In this paper, we propose a progressive encoding-decoding network to improve dehazing performance. Firstly, we propose the PEDN, which decouples image dehazing from atmospheric scattering model. This network does not depend on atmospheric scattering model, and enables the neural network to directly learn the mapping function from hazy image to clean image. The basic dehaze unit (BDU) is the core of the model. Given a hazy image, the image is progressively processed by constructing a BDU, and finally a clean image is output. The BDU consists of a feature memory module (FMM) and an encoding-decoding network. The function of FMM is to transfer the features of different progressive stages, and the encoding-decoding network is used to extract the pyramid features of images and encode and decode the features. According to the atmospheric scattering model, depth information is crucial for image haze removal. Therefore, we obtain the scene depth information of the image and extract pyramid features, which are integrated into feature learning.

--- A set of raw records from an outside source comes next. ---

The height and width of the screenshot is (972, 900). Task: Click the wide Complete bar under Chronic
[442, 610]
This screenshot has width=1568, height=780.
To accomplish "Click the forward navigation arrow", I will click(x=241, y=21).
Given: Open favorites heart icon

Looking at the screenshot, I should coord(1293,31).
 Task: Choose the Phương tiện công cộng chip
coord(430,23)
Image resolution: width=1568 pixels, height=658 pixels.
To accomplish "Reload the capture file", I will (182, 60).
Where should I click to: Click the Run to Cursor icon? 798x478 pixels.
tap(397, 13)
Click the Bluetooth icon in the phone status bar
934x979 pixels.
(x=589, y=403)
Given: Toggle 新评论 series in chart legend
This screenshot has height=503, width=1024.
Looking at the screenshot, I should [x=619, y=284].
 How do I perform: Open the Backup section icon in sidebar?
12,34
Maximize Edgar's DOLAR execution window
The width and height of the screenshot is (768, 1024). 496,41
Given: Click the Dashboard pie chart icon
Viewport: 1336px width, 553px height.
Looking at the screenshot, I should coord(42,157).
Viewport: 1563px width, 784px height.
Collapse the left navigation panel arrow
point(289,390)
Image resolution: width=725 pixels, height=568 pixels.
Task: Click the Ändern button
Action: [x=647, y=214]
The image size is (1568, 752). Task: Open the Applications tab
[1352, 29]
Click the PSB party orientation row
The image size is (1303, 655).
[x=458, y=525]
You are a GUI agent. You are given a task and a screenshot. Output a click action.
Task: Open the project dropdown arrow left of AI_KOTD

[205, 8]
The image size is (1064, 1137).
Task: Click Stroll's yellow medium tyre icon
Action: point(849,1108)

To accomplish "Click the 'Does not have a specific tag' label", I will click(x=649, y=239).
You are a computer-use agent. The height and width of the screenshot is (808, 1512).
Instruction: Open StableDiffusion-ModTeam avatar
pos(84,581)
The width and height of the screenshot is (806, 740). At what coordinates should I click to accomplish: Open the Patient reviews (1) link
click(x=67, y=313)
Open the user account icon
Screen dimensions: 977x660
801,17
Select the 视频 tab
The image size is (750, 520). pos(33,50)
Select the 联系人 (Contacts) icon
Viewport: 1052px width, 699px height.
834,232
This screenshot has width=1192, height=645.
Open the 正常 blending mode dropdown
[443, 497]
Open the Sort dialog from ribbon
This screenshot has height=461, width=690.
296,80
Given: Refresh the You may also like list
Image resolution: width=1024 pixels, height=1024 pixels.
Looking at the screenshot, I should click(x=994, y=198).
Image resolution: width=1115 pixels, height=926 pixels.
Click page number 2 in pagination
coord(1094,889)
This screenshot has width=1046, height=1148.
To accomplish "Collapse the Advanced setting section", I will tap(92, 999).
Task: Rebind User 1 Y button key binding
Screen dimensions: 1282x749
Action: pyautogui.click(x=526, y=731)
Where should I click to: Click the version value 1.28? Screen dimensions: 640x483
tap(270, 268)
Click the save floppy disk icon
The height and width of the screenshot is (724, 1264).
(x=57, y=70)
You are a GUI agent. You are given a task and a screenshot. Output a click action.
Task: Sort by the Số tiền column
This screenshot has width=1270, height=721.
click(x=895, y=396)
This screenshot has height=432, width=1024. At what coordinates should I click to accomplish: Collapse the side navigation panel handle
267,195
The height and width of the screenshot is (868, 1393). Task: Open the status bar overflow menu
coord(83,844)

Experimental results show that the proposed method is superior to other methods in both PSNR and SSIM for synthetic data sets and hazy images of real scenes. The main contributions of this paper can be summarized as follows:

  1. (i)

    We propose the PEDN, which can produce clean images directly, independent of the atmospheric scattering model. This method can produce higher quality dehazing images.

  2. (ii)

    By using the progressive idea, the model can share parameters and avoid the difficulty of training or slow fitting speed caused by too many parameters.

  3. (iii)

    In order to enhance the model performance, the depth information of images is extracted and integrated into feature extraction to better assist network learning.

  4. (iiii)

    Extensive experiments show that our method is superior to other methods in overall perception and quantitative indicators, whether in synthetic data sets or real scenes.

2 Related work

Image dehazing is an ill-posed problem. Current image dehazing methods can be divided into three categories: image-enhancement based dehazing methods, prior based dehazing methods [20][14][4] and deep-learning based dehazing methods [11, 15, 32, 37, 45, 51, 59].

2.1 Image-enhancement based dehazing method

The dehazing method based on image enhancement does not consider the reason for image degradation and improves the visual effect of the image by enhancing the contrast. This kind of algorithm is widely used, but it may cause certain loss or over-enhancement of the salient information in the image. Among them, histogram equalization is to transform the histogram of hazy image into the form of uniform distribution, and improve the image contrast by expanding the range of pixel gray value. Stark [53] and Kim et al. [25] proposed adaptive histogram equalization algorithm and partially overlapping sub-block histogram equalization algorithm respectively. Homomorphic filtering [19] is a technique widely used in signal and image processing, which combines gray transform with frequency filtering to improve image quality. Retinex [28] is a color vision model that simulates what humans see under different light conditions. Based on this model, Adrian et al. [18] proposed an effective hazy image enhancement algorithm. However, none of the above methods consider the essential cause of haze map degradation, so the enhancement effect is limited and the robustness is commonly poor.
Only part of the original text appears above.